*** DATA RECORDS ***

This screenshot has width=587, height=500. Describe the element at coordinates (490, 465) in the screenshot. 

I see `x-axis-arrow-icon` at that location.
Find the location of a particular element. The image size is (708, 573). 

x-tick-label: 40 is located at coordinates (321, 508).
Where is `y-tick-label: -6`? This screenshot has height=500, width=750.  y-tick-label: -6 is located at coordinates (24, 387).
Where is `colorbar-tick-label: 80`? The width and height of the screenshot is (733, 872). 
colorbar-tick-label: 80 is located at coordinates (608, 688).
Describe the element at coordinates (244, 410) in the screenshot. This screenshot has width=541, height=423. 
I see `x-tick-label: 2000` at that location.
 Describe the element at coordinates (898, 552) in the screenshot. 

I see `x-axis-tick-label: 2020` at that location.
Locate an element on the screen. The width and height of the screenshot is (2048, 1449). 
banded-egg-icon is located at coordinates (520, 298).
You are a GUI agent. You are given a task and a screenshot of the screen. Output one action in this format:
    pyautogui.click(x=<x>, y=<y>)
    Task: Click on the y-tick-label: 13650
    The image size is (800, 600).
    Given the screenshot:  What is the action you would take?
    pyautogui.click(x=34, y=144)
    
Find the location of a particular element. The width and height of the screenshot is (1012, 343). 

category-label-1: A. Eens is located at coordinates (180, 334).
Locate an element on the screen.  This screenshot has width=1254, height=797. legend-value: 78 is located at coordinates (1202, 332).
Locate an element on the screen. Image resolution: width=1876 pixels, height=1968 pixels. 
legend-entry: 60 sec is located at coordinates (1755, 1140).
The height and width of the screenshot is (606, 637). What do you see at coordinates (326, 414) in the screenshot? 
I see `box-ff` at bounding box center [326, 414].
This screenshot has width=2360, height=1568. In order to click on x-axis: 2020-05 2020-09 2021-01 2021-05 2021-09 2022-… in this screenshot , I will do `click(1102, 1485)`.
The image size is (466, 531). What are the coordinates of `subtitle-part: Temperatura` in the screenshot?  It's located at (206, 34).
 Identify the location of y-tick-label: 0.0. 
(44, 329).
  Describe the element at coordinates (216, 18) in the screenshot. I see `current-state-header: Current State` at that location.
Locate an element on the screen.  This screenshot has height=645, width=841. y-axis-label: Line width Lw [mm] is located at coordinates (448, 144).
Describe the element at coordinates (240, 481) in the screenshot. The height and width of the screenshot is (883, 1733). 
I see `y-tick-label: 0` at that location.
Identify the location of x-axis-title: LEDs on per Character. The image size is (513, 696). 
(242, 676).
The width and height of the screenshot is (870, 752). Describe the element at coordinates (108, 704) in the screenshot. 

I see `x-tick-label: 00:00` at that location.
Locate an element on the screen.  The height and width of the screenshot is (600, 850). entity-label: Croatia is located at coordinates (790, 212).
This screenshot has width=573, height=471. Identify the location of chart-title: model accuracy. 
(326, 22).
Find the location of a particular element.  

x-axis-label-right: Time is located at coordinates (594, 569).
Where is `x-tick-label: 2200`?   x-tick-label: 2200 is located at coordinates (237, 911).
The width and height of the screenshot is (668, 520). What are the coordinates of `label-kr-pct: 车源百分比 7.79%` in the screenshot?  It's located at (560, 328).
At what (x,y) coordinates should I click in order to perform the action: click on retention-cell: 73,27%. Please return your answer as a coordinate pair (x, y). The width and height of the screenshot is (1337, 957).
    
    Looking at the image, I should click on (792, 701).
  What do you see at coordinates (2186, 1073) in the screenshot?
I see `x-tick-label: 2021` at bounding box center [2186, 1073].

*** End of DATA RECORDS ***

**ABOUT THIS TASK:**
Format every item above as a JSON list of strings, with one string per line and blank lines omitted.

**SOLUTION TO THE PROBLEM:**
[
  "This screenshot has width=587, height=500. Describe the element at coordinates (490, 465) in the screenshot. ",
  "I see `x-axis-arrow-icon` at that location.",
  "Find the location of a particular element. The image size is (708, 573). ",
  "x-tick-label: 40 is located at coordinates (321, 508).",
  "Where is `y-tick-label: -6`? This screenshot has height=500, width=750.  y-tick-label: -6 is located at coordinates (24, 387).",
  "Where is `colorbar-tick-label: 80`? The width and height of the screenshot is (733, 872). ",
  "colorbar-tick-label: 80 is located at coordinates (608, 688).",
  "Describe the element at coordinates (244, 410) in the screenshot. This screenshot has width=541, height=423. ",
  "I see `x-tick-label: 2000` at that location.",
  " Describe the element at coordinates (898, 552) in the screenshot. ",
  "I see `x-axis-tick-label: 2020` at that location.",
  "Locate an element on the screen. The width and height of the screenshot is (2048, 1449). ",
  "banded-egg-icon is located at coordinates (520, 298).",
  "You are a GUI agent. You are given a task and a screenshot of the screen. Output one action in this format:",
  "    pyautogui.click(x=<x>, y=<y>)",
  "    Task: Click on the y-tick-label: 13650",
  "    The image size is (800, 600).",
  "    Given the screenshot:  What is the action you would take?",
  "    pyautogui.click(x=34, y=144)",
  "Find the location of a particular element. The width and height of the screenshot is (1012, 343). ",
  "category-label-1: A. Eens is located at coordinates (180, 334).",
  "Locate an element on the screen.  This screenshot has width=1254, height=797. legend-value: 78 is located at coordinates (1202, 332).",
  "Locate an element on the screen. Image resolution: width=1876 pixels, height=1968 pixels. ",
  "legend-entry: 60 sec is located at coordinates (1755, 1140).",
  "The height and width of the screenshot is (606, 637). What do you see at coordinates (326, 414) in the screenshot? ",
  "I see `box-ff` at bounding box center [326, 414].",
  "This screenshot has width=2360, height=1568. In order to click on x-axis: 2020-05 2020-09 2021-01 2021-05 2021-09 2022-… in this screenshot , I will do `click(1102, 1485)`.",
  "The image size is (466, 531). What are the coordinates of `subtitle-part: Temperatura` in the screenshot?  It's located at (206, 34).",
  " Identify the location of y-tick-label: 0.0. ",
  "(44, 329).",
  "  Describe the element at coordinates (216, 18) in the screenshot. I see `current-state-header: Current State` at that location.",
  "Locate an element on the screen.  This screenshot has height=645, width=841. y-axis-label: Line width Lw [mm] is located at coordinates (448, 144).",
  "Describe the element at coordinates (240, 481) in the screenshot. The height and width of the screenshot is (883, 1733). ",
  "I see `y-tick-label: 0` at that location.",
  "Identify the location of x-axis-title: LEDs on per Character. The image size is (513, 696). ",
  "(242, 676).",
  "The width and height of the screenshot is (870, 752). Describe the element at coordinates (108, 704) in the screenshot. ",
  "I see `x-tick-label: 00:00` at that location.",
  "Locate an element on the screen.  The height and width of the screenshot is (600, 850). entity-label: Croatia is located at coordinates (790, 212).",
  "This screenshot has width=573, height=471. Identify the location of chart-title: model accuracy. ",
  "(326, 22).",
  "Find the location of a particular element.  ",
  "x-axis-label-right: Time is located at coordinates (594, 569).",
  "Where is `x-tick-label: 2200`?   x-tick-label: 2200 is located at coordinates (237, 911).",
  "The width and height of the screenshot is (668, 520). What are the coordinates of `label-kr-pct: 车源百分比 7.79%` in the screenshot?  It's located at (560, 328).",
  "At what (x,y) coordinates should I click in order to perform the action: click on retention-cell: 73,27%. Please return your answer as a coordinate pair (x, y). The width and height of the screenshot is (1337, 957).",
  "    Looking at the image, I should click on (792, 701).",
  "  What do you see at coordinates (2186, 1073) in the screenshot?",
  "I see `x-tick-label: 2021` at bounding box center [2186, 1073]."
]